Creating a secret to store the KMS credentials

Before you begin: Set up encryption

  1. Encode the credentials that you retrieved in the previous section to base64 and note all the base64 encoded values. Repeat this command for each parameter to retrieve the base64 encoded value.
    echo -n "<value>" | base64
  2. Create a project in your cluster called portworx.
    oc create ns portworx
  3. Create a Kubernetes secret named px-ibm in the portworx project of your cluster to store your IBM Key Protect information.
    1. Create a configuration file for your Kubernetes secret with the following content.

      apiVersion: v1
      kind: Secret
        name: px-ibm
        namespace: portworx
      type: Opaque
        IBM_SERVICE_API_KEY: <base64_apikey>
        IBM_INSTANCE_ID: <base64_guid>
        IBM_CUSTOMER_ROOT_KEY: <base64_rootkey>
        IBM_BASE_URL: <base64_endpoint>
      Enter px-ibm as the name for your Kubernetes secret. If you use a different name, Portworx does not recognize the secret during installation.
      Enter the base64 encoded IBM Key Protect or Hyper Protect Crypto Services API key that you retrieved earlier.
      Enter the base64 encoded service instance GUID that you retrieved earlier.
      Enter the base64 encoded root key that you retrieved earlier.
      IBM Key Protect: Enter the base64 encoded API endpoint of your service instance.
      Hyper Protect Crypto Services: Enter the base64 encoded Key Management public endpoint.
    2. Create the secret in the portworx project of your cluster.

      oc apply -f secret.yaml
    3. Verify that the secret is created successfully.

      oc get secrets -n portworx
  4. If you set up encryption before your installed Portworx, you can now install Portworx in your cluster.
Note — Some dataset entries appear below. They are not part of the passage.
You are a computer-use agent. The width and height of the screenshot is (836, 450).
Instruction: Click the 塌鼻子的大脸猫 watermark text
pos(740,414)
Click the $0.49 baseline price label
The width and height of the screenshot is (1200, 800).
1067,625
To add encryption to your cluster after you installed Portworx, update the Portworx DaemonSet to add "-secret_type" and "ibm-kp" as additional options to the Portworx container definition.
    1. Update the Portworx DaemonSet.

      oc edit daemonset portworx -n kube-system

      Example updated DaemonSet

      - args:
      - -c
      - testclusterid
      - -s
      - /dev/sdb
      - -x
      - kubernetes
      - -secret_type
      - ibm-kp
      name: portworx

      After you edit the DaemonSet, the Portworx pods are restarted and automatically update the config.json file on the worker node to reflect that change.

    2. List the Portworx pods in your kube-system project.

      oc get pods -n kube-system | grep portworx
    3. Log in to one of your Portworx pods.

      oc exec -it <pod_name> -it -n kube-system
    4. Navigate in to the pwx directory.

      cd etc/pwx
    5. Review the config.json file to verify that "secret_type": "ibm-kp" is added to the secret section of your CLI output.

      cat config.json

      Example output

      "alertingurl": "",
      "clusterid": "px-kp-test",
      "dataiface": "",
      "kvdb": [
      "mgtiface": "",
      "password": "ABCDEFGHIJK",
      "scheduler": "kubernetes",
      "secret": {
          "cluster_secret_key": "",
          "secret_type": "ibm-kp"
      "storage": {
          "devices": [
          "journal_dev": "",
          "max_storage_nodes_per_zone": 0,
          "system_metadata_dev": ""
      "username": "root",
      "version": "1.0"
    6. Exit the pod.

Check out how to encrypt the secrets in your cluster, including the secret where you stored your Key Protect CRK for your Portworx storage cluster.